Cottagecore, gorpcore, balletcore, cleancore : depuis quelques années, chaque micro-style hérite du suffixe « -core ». Le mot vient de « hardcore » et signale ici une esthétique poussée à fond, avec ses codes vestimentaires, ses couleurs, son ambiance. Le cottagecore rêve de campagne et de pain fait maison ; le gorpcore assume les vestes techniques et les chaussures de rando en ville. Derrière l'avalanche de mots, il y a une vraie logique : nommer un style, c'est le rendre partageable.

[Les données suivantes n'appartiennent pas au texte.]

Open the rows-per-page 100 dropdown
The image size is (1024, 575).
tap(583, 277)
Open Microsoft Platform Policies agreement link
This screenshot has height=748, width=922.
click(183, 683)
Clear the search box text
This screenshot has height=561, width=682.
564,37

Une étiquette pour se reconnaître
Mettre un nom sur une vibe, c'est puissant. Ça crée une communauté instantanée : tu tapes le mot-clé, tu tombes sur des milliers de gens qui aiment la même chose. Les algorithmes adorent ces étiquettes parce qu'elles regroupent les contenus et facilitent la recommandation. Pour les jeunes, c'est aussi un jeu identitaire : on peut être balletcore le lundi et gorpcore le week-end. L'esthétique devient un costume qu'on enfile selon l'humeur, sans engagement à vie. La mode redevient un terrain de jeu.
Le revers de la médaille
Le risque, c'est la course permanente. Quand une nouvelle esthétique apparaît chaque semaine, on peut se sentir « en retard » et tenté d'acheter sans cesse. C'est exactement ce que la fast fashion exploite. Beaucoup de créateurs de contenu eux-mêmes le disent : suivre tous les « -core » est impossible et coûteux. La parade existe : piocher dans une tendance ce qui te plaît vraiment, l'adapter à ce que tu possèdes déjà, et laisser tomber le reste. Une esthétique doit te servir, pas te commander.
À retenir
Les « -core » ne sont pas du vent : ce sont des boîtes à idées qui aident à mettre des mots sur ce qu'on aime. Le bon réflexe, c'est de les voir comme un menu, pas comme une obligation. Pioche une coupe ici, une couleur là, mélange-les à ta sauce. Le style le plus solide n'est jamais celui qui colle parfaitement à une étiquette, mais celui qui emprunte à plusieurs et finit par n'appartenir qu'à toi. Le suffixe passe, ton allure reste.